What is today exceptional about mass immigration, writes Bruno Etienne, an expert on Arab immigration to France, is that it results less from real poverty and more from the action of global capitalism. Having invented the migratory work force, global capitalism is now in a position to displace people from one part of the globe to another, which in turn only weakens the sense of patriotism among both natives and immigrants. Is it an accident that both liberalism and communism, two doctrines preaching economic determinism, are also avowed enemies of historical and national consciousness? Is it an accident that for liberals true history starts only with 1789 and for communists with 1917, as if nothing preceded those dates?

Contrary to widespread belief, what really threatens Europe is not the increase in foreigners, but the Europeans’ loss of historical and ethnic consciousness. The danger for the West is not uprooted individuals from the Third World, but an officially promoted multiculturalism that has completely blurred the line between immigrant and native. In a system of capitalist gadgets, people can become commodities too, and just as expendable.

Moreover, with the loud endorsement of the global world order, an African Muslim considers himself no less qualified for French citizenship than a Catholic and European Pole. With the English political system adopted by much of the Subcontinent, no logic can bar Indians or Pakistanis from Britain or Canada. And the illusion of automatic equality will lead even the most ignorant to the conclusion that their salvation lies in immigration.
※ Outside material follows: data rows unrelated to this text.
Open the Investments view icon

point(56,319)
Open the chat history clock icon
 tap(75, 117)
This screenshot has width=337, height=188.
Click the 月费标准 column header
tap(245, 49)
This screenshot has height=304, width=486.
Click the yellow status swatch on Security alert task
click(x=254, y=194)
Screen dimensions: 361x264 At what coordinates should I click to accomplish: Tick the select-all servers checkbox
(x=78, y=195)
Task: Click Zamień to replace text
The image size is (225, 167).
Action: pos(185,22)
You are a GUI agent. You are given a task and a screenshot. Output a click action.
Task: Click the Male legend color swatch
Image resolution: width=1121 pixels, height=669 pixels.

To date the West’s only response, in order to stem the tide of foreign refugees, is to try to make a distinction between economic and political immigrants; as if in our liberal system any reason for immigration, other than an economic one, were allowed to exist!
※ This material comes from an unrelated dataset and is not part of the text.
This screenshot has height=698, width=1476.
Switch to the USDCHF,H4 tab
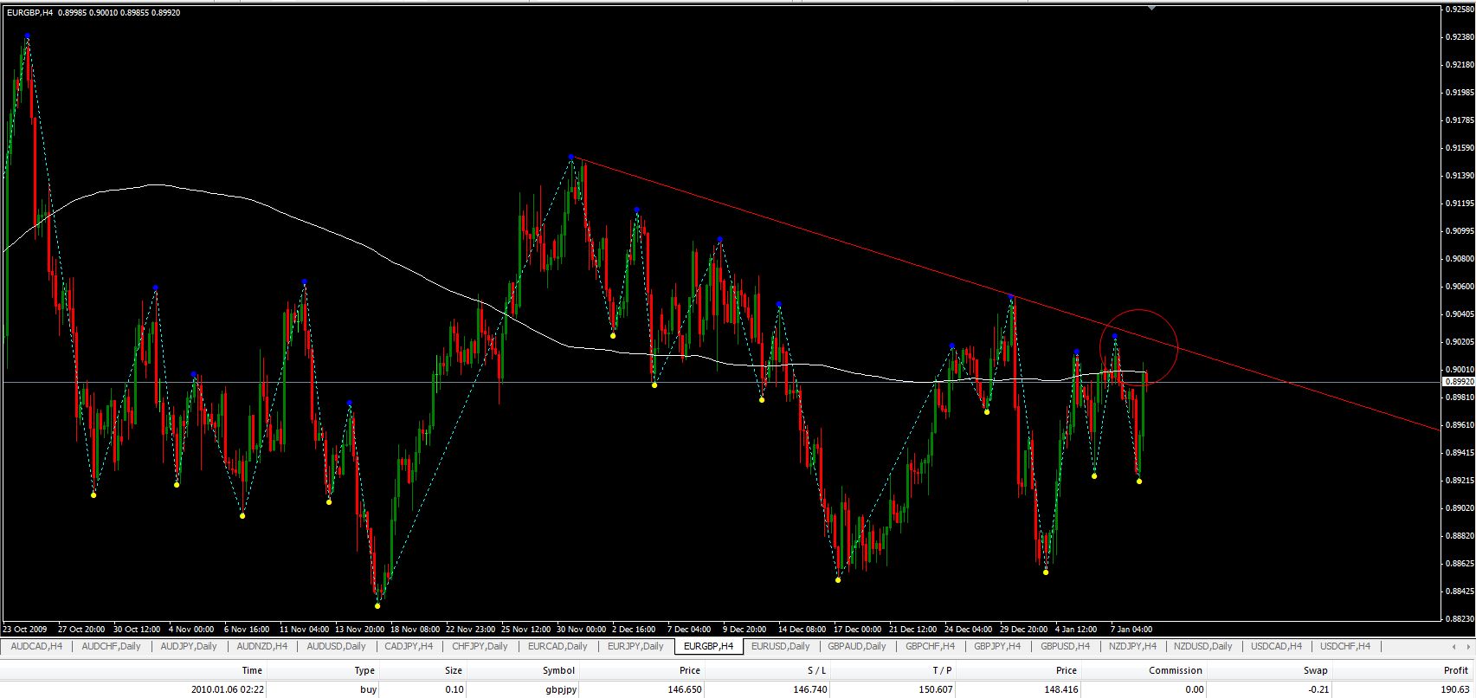(x=1345, y=646)
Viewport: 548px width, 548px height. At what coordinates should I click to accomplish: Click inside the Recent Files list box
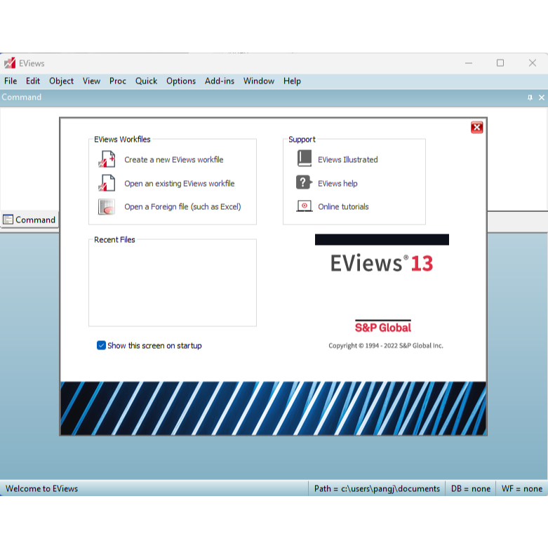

An East European citizen today is forced to live in” a quasi-Third World economy, while just across the border he hears the buzz and the hum of the high-tech West. It is the nearness of liberal wealth that causes such frustration among immigrants, frustration a Westerner will never be able to grasp. A Western commercial shown on the Polish TV network will do more damage to an average Pole than thousands of Soviet tanks. The affluency is simply too erotic, too egalitarian, too tempting; to the point that every immigrant sees it as something that must belong to all humanity. The implosion of commercials can only feed the immigrant’s hatred of those rich Westerners who had the good luck to be born at the right time and place. It is his own failure that he sees in them, just as a black will always see in a white racist the parody of his own existence. A century ago it would never have occurred to a Danubian peasant to curse his fortune; today a Romanian Gypsy roaming the Berlin Alexander Platz, or a Pole selling his fake porcelain ware in Frankfurt, lives in febrile certainty that some day he will become part of the Western wonderland. Catching up with the West is the new vocation of those waiting in line for the last trip of Noah’s Ark.
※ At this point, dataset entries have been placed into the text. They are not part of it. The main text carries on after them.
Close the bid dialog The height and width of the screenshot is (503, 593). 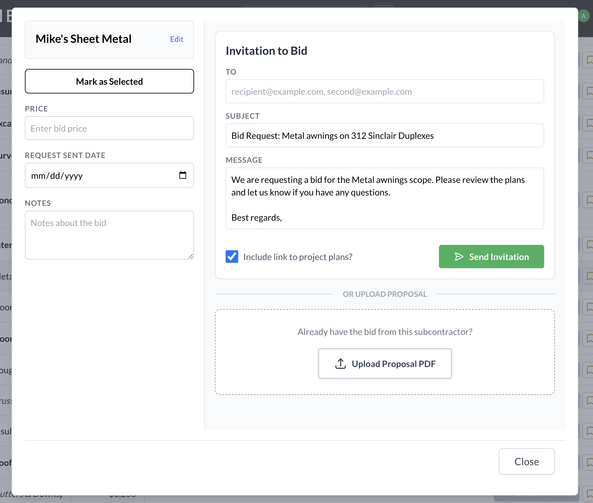pyautogui.click(x=527, y=461)
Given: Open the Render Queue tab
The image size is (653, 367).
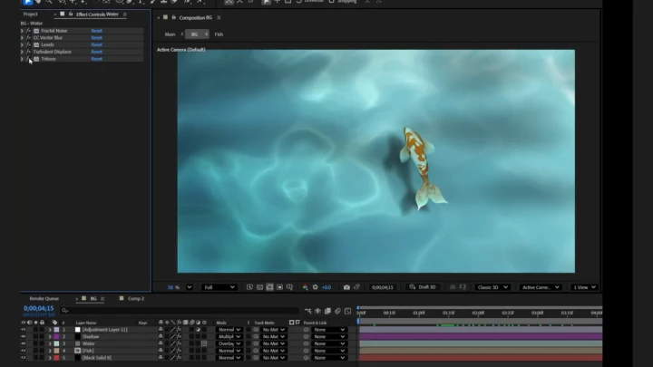Looking at the screenshot, I should pyautogui.click(x=44, y=298).
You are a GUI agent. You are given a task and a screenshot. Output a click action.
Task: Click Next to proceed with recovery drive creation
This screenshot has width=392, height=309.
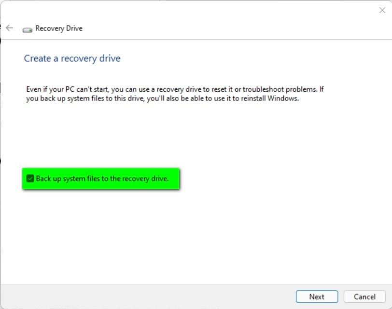pos(317,296)

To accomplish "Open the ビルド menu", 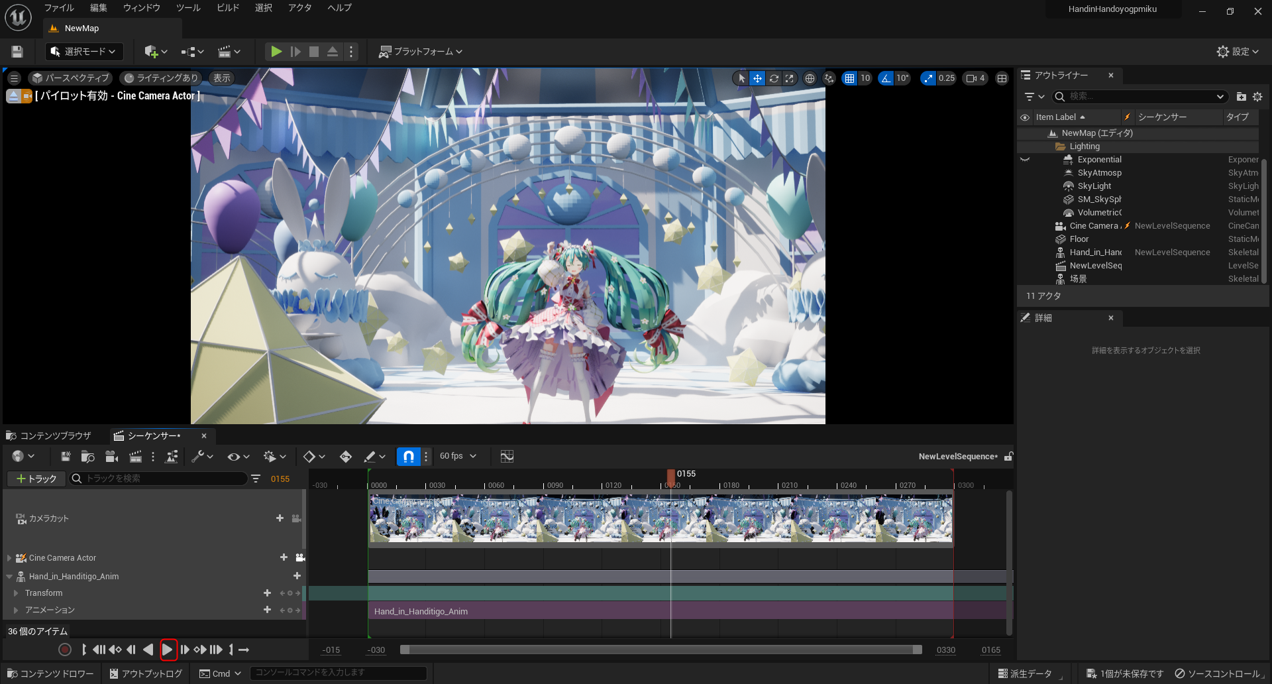I will pos(228,8).
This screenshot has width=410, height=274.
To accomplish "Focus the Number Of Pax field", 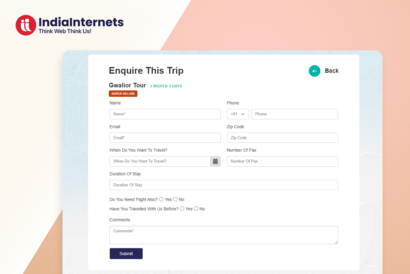I will coord(282,161).
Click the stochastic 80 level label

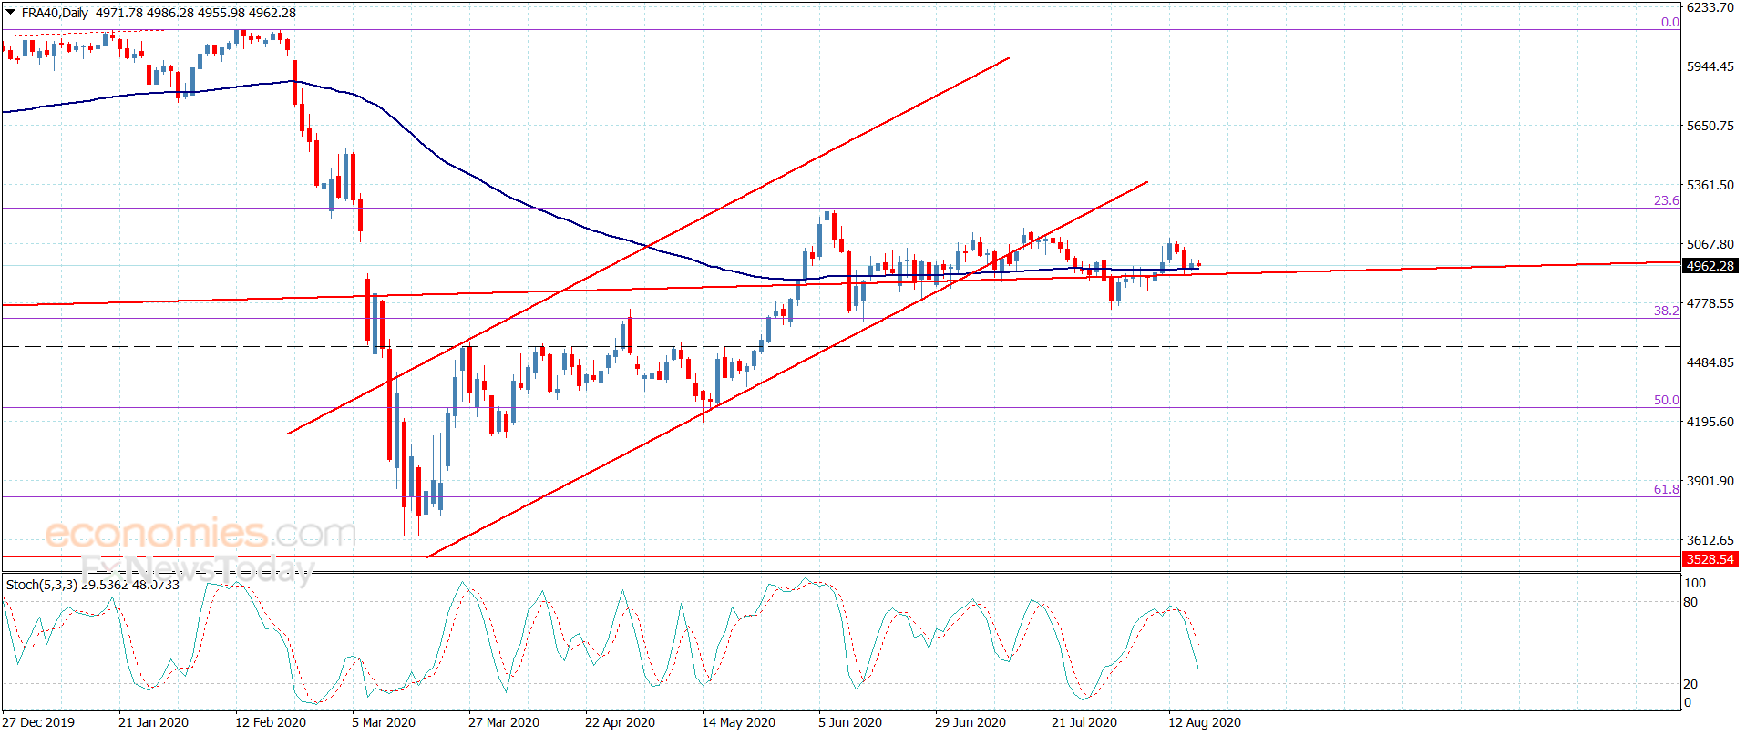click(1690, 602)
One question worth asking is how Soviet and Eastern immigrants would have behaved if their former communist hell had miraculously turned into an economic paradise—if East German Panzer communism or Castro’s Creole Utopia had worked right from the outset. Would there still be those lamenting the killing fields? Probably not. When in the 50’s the Gulag housed five million prisoners, the Western intelligentsia remained conspicuously mute, preferring instead to attend cocktail parties at the Soviet and Cuban embassies. When in the 80’s the Gulag population shrank to five hundred, the same intelligentsia began staging anticommunist rallies in front of those very same embassies. It surely is no accident that the loudest Stalinist collaborators of yesteryear are also the most eloquent apostles of anticommunism today.

Yet the immigrant’s illusions may not last for long. The liberal West makes promises to many, but delivers only to a chosen few. And most Westerners forget that the only achievable equality is that of poverty, for which wise people have invented the name of “communism.”

In a system obsessed with economic rationality, wealth is already creating new and irrational appetites, which in turn will necessitate another rational solution. And what else is the spirit of totalitarianism but a rational attempt to solve mounting irrational problems?